WHAT IS EXPECTED: Please reproduce the records word for word, from the line holding "Where should I" through the line holding "click(31, 102)", inclusive. Leave the pictures out of your answer.

──────── RECORDS FOR THIS TASK ────────

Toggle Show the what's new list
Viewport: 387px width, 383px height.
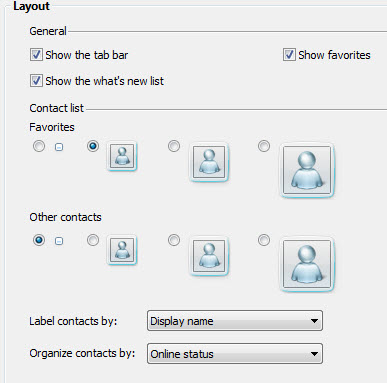(x=36, y=81)
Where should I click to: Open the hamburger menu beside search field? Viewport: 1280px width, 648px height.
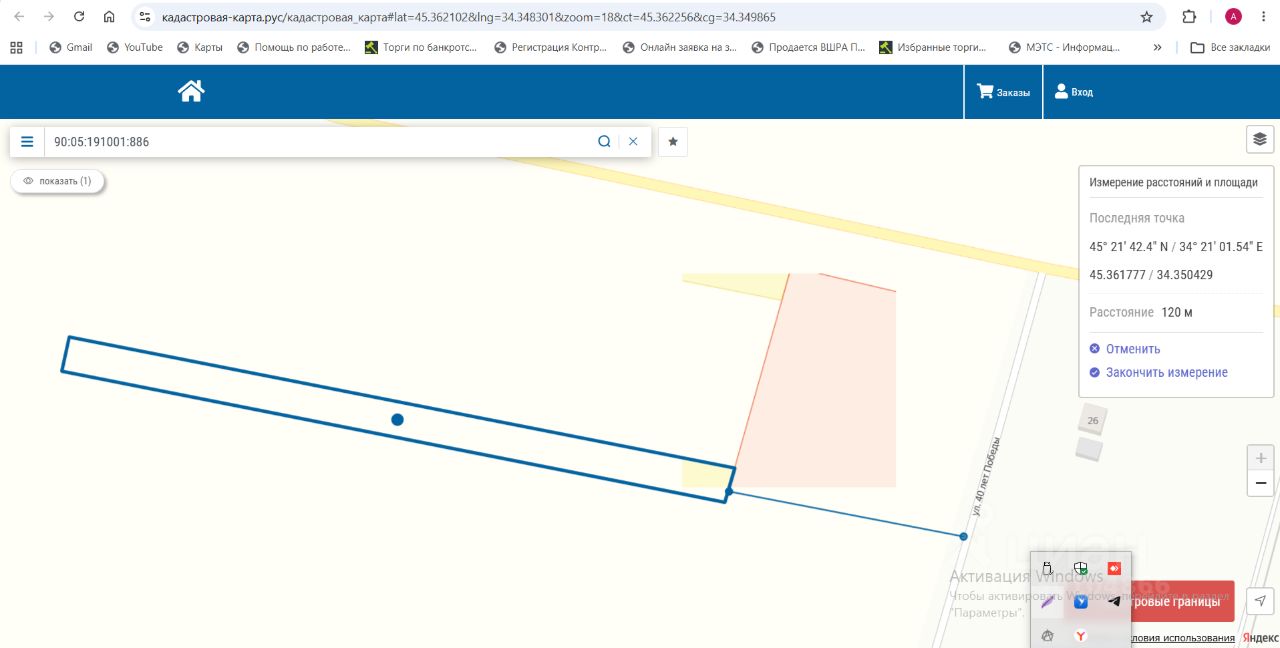pos(27,142)
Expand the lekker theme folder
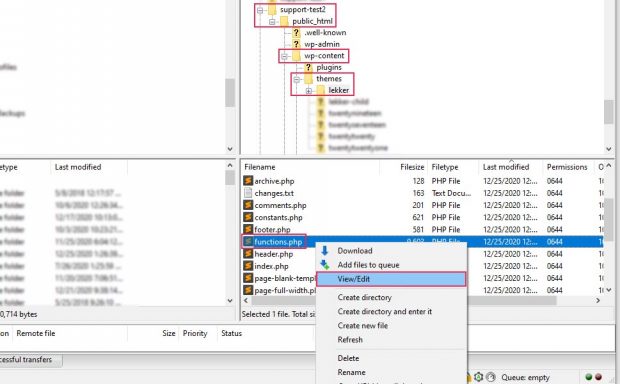Image resolution: width=620 pixels, height=384 pixels. coord(309,91)
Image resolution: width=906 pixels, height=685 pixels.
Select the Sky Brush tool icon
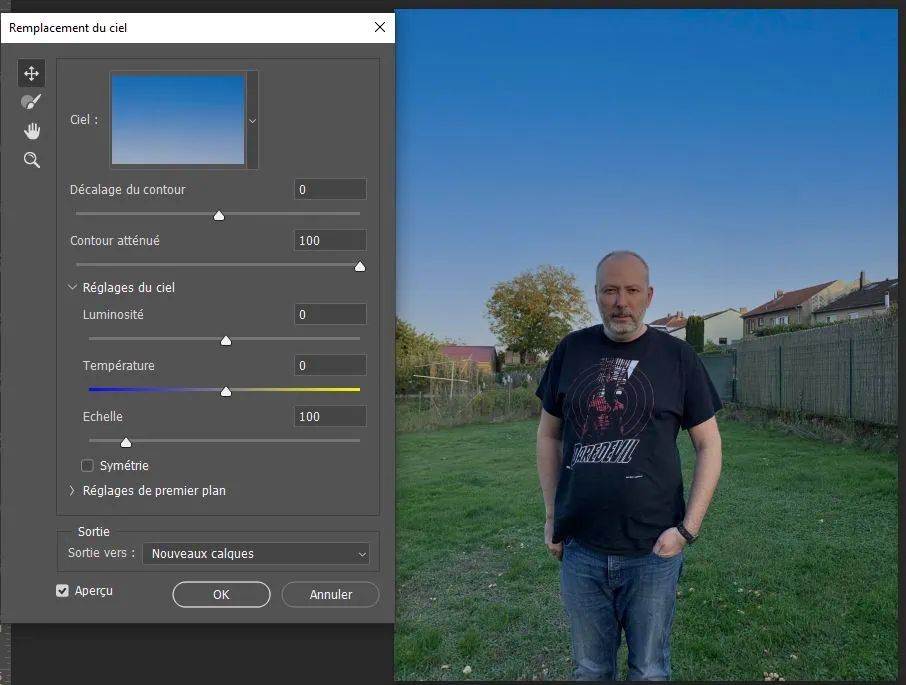click(31, 102)
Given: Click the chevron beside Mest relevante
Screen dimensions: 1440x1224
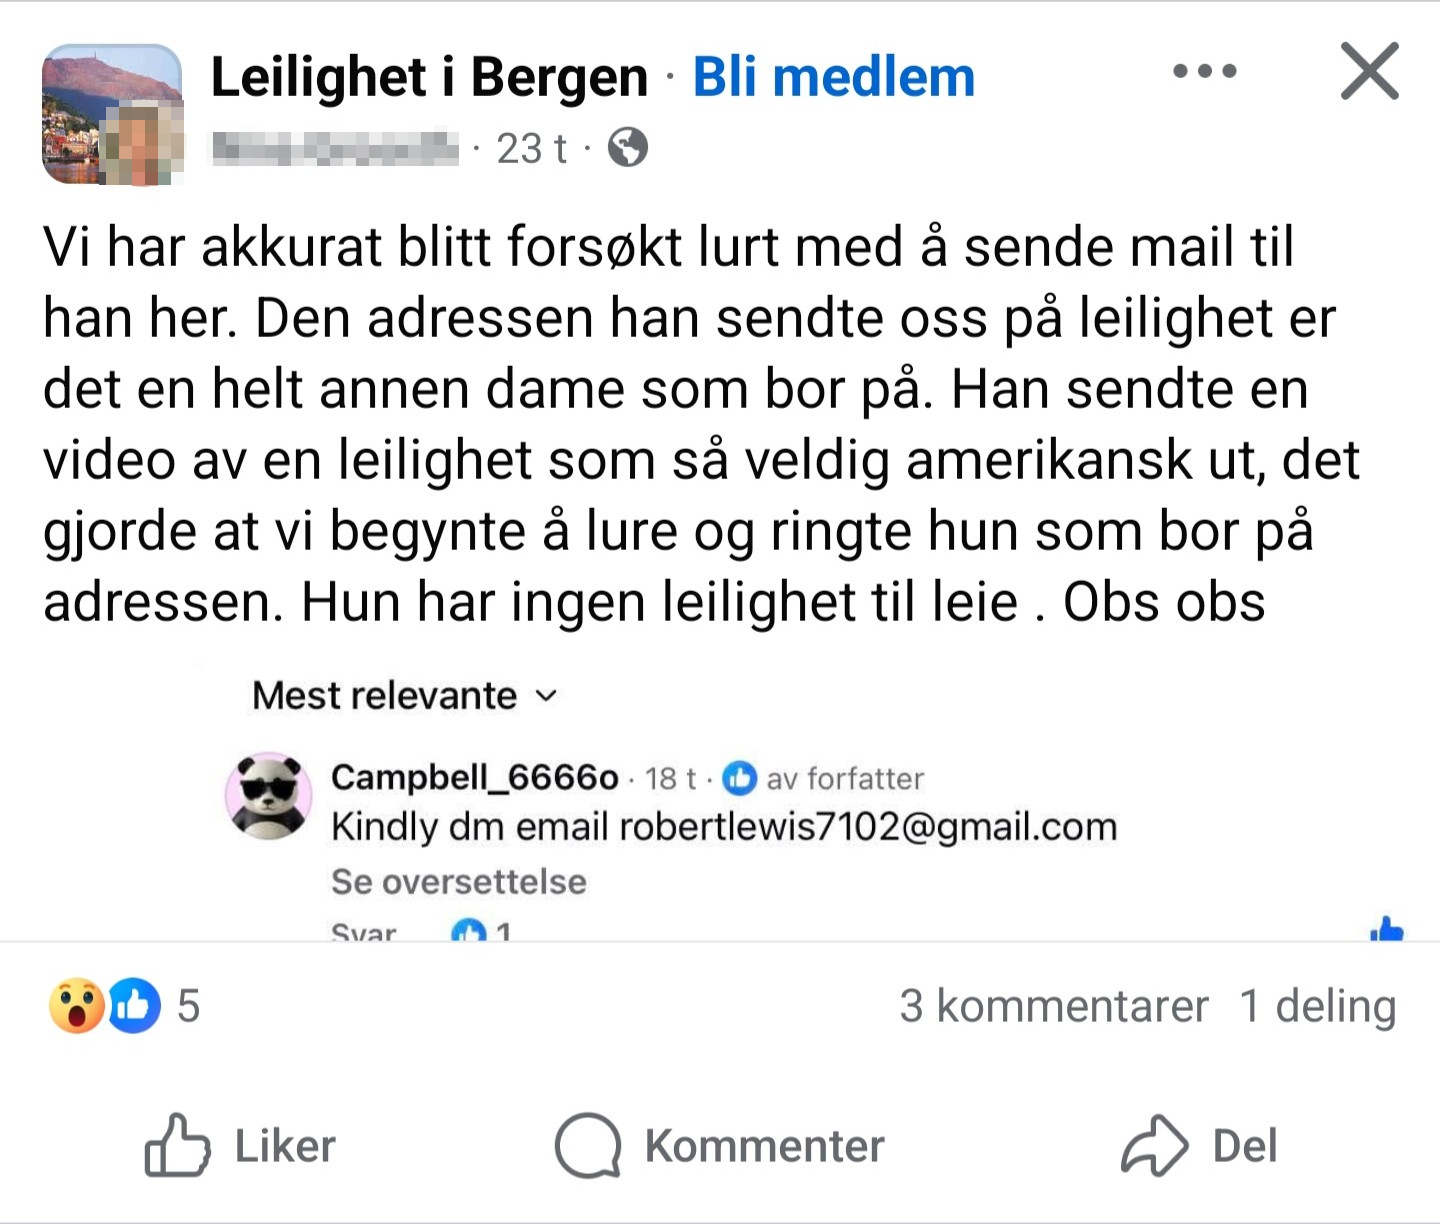Looking at the screenshot, I should click(x=546, y=696).
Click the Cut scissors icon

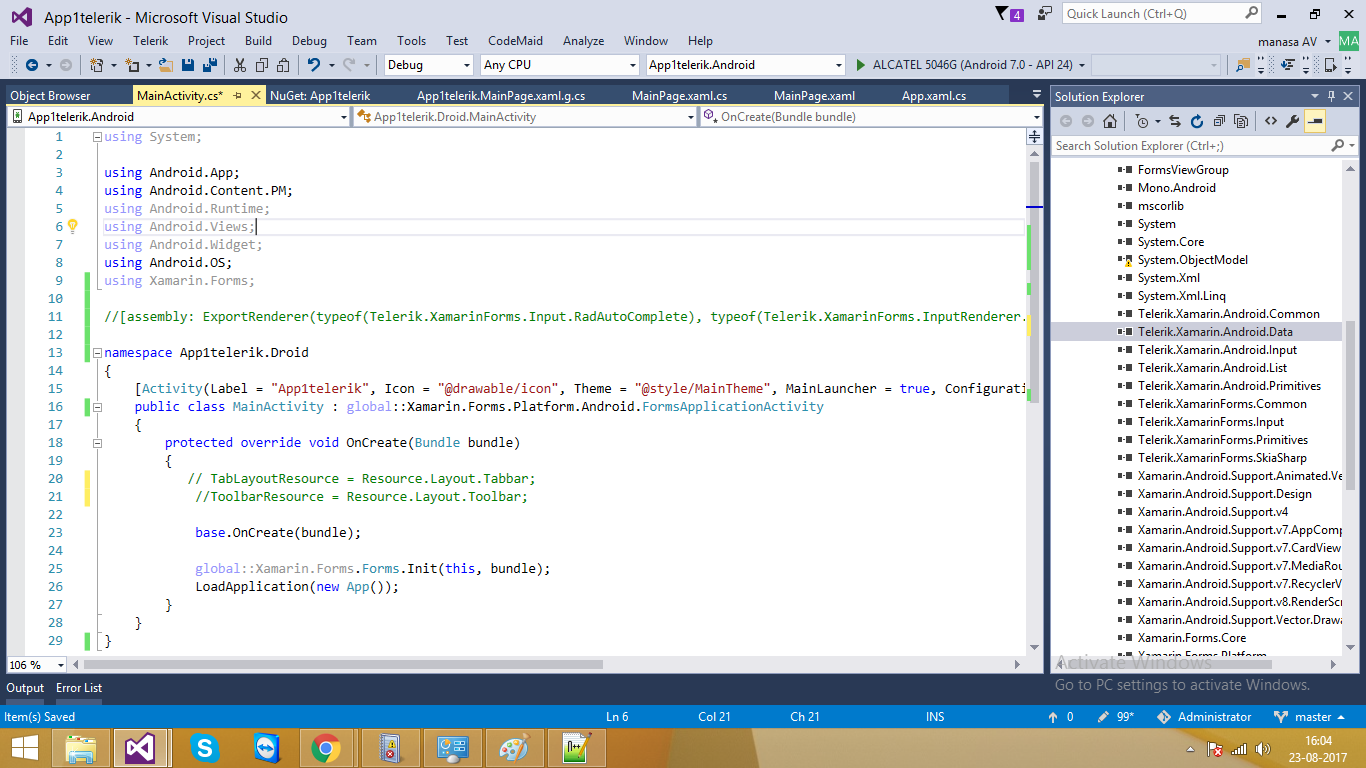click(240, 65)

────────

REPLY TO THE EXERCISE:
Where should I click to: Open the hamburger menu beside search field? Viewport: 1280px width, 648px height.
pos(27,142)
Expand the lekker theme folder
Image resolution: width=620 pixels, height=384 pixels. coord(309,91)
Image resolution: width=906 pixels, height=685 pixels.
Select the Sky Brush tool icon
click(31, 102)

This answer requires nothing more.